In this aptitude number series question, find the odd number out from the series: 71, 88, 113, 150, 203, 277.

Introduction / Context:
This reasoning problem asks you to identify the odd number out in the series 71, 88, 113, 150, 203, 277. Instead of a positional number pattern, the key idea here is to use divisibility properties to see which term behaves differently from the others.

Given Data / Assumptions:

• Series: 71, 88, 113, 150, 203, 277
• Exactly one number does not share a common property with the rest.
• We look for a simple and consistent numerical property, such as divisibility by a small integer.

Concept / Approach:
A common technique in odd one out questions is to examine divisibility by small primes like 2, 3, 5, 7 or 11. The goal is to find a property that all but one number either satisfy or fail to satisfy. Often, divisibility by 3 is the simplest and most revealing check.

Step-by-Step Solution:
Step 1: Check divisibility by 3 using the sum of digits rule.71: 7 + 1 = 8, not divisible by 3.88: 8 + 8 = 16, not divisible by 3.113: 1 + 1 + 3 = 5, not divisible by 3.150: 1 + 5 + 0 = 6, which is divisible by 3.203: 2 + 0 + 3 = 5, not divisible by 3.277: 2 + 7 + 7 = 16, not divisible by 3.Step 2: Interpret the results.Only 150 has digit sum divisible by 3 and therefore is divisible by 3 itself. All other numbers are not divisible by 3.

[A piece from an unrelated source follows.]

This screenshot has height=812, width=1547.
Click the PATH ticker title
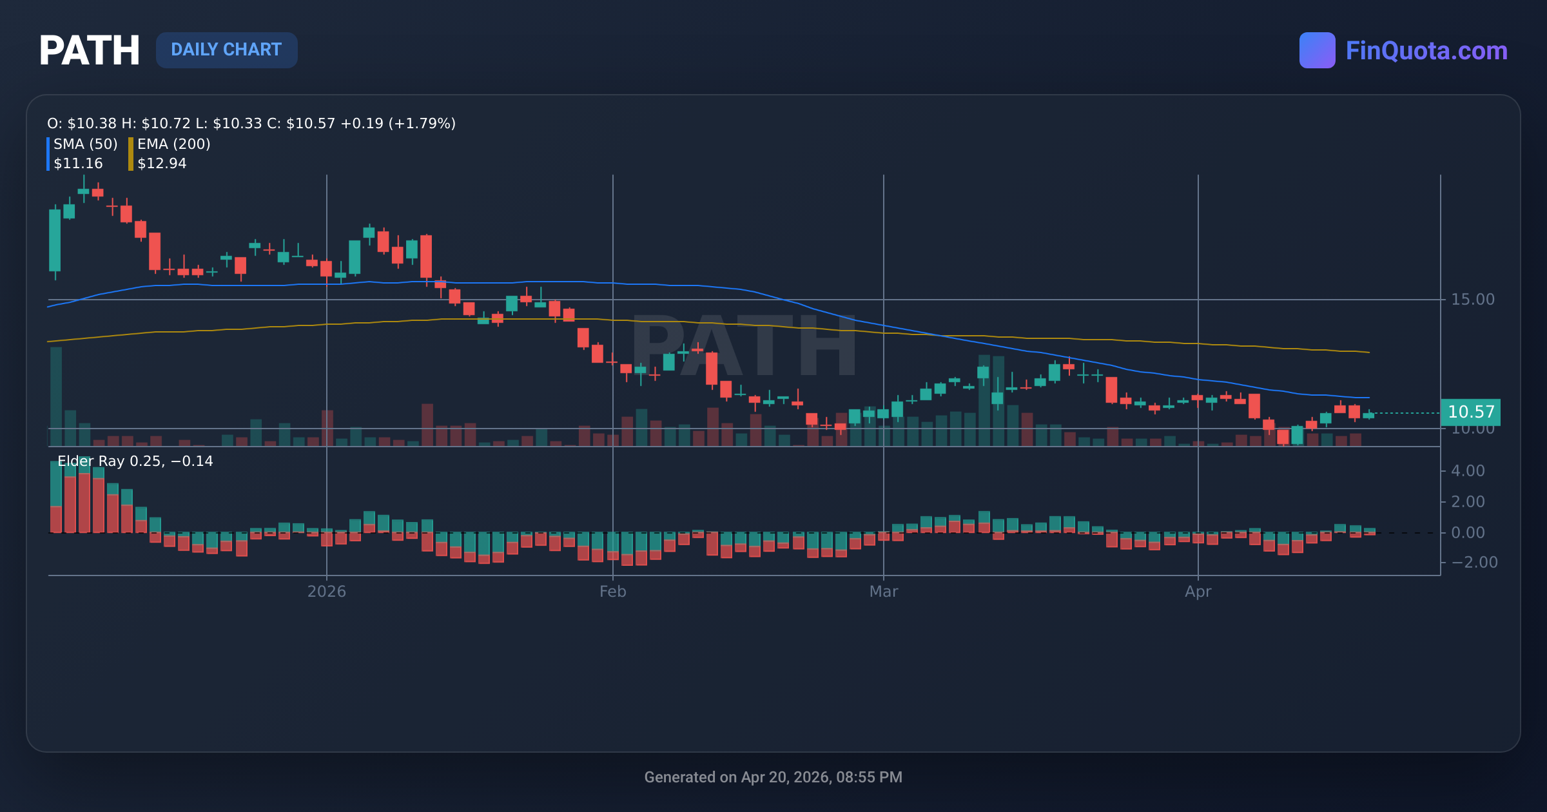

Verification / Alternative check:
You can directly divide each number by 3 as a secondary check. 150 / 3 = 50 exactly, while all the other numbers leave a remainder when divided by 3. No comparable simple property (such as divisibility by 2, 5, or 7) isolates exactly one number in this set as clearly as divisibility by 3 does.

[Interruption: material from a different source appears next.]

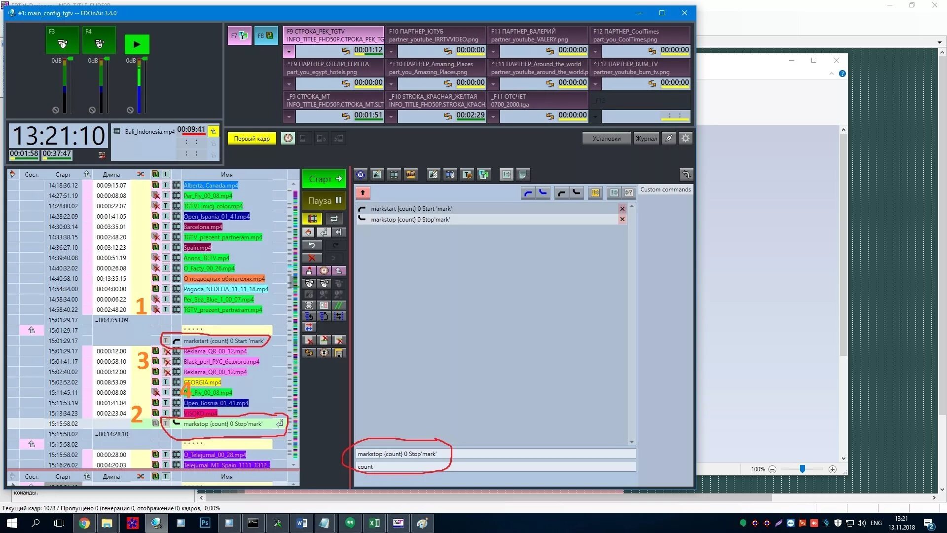Open the settings gear near Журнал
The height and width of the screenshot is (533, 947).
(685, 138)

Why Other Options Are Wrong:
71: Not divisible by 3, so it shares the main property with 88, 113, 203 and 277.
113: Also not divisible by 3, so it fits the common group pattern.
203: Again not divisible by 3, remaining consistent with the majority of the series.
277: Not divisible by 3, so it cannot be the odd one out based on this key property.

Common Pitfalls:
Many learners initially search for complex patterns involving squares, cubes or differences between terms and overlook simpler divisibility patterns. Another frequent mistake is to accept a property that applies to more than one candidate, which violates the requirement of a single odd term. Always validate that your chosen property isolates exactly one number in the series.

Final Answer:
The odd number out in the given series is 150.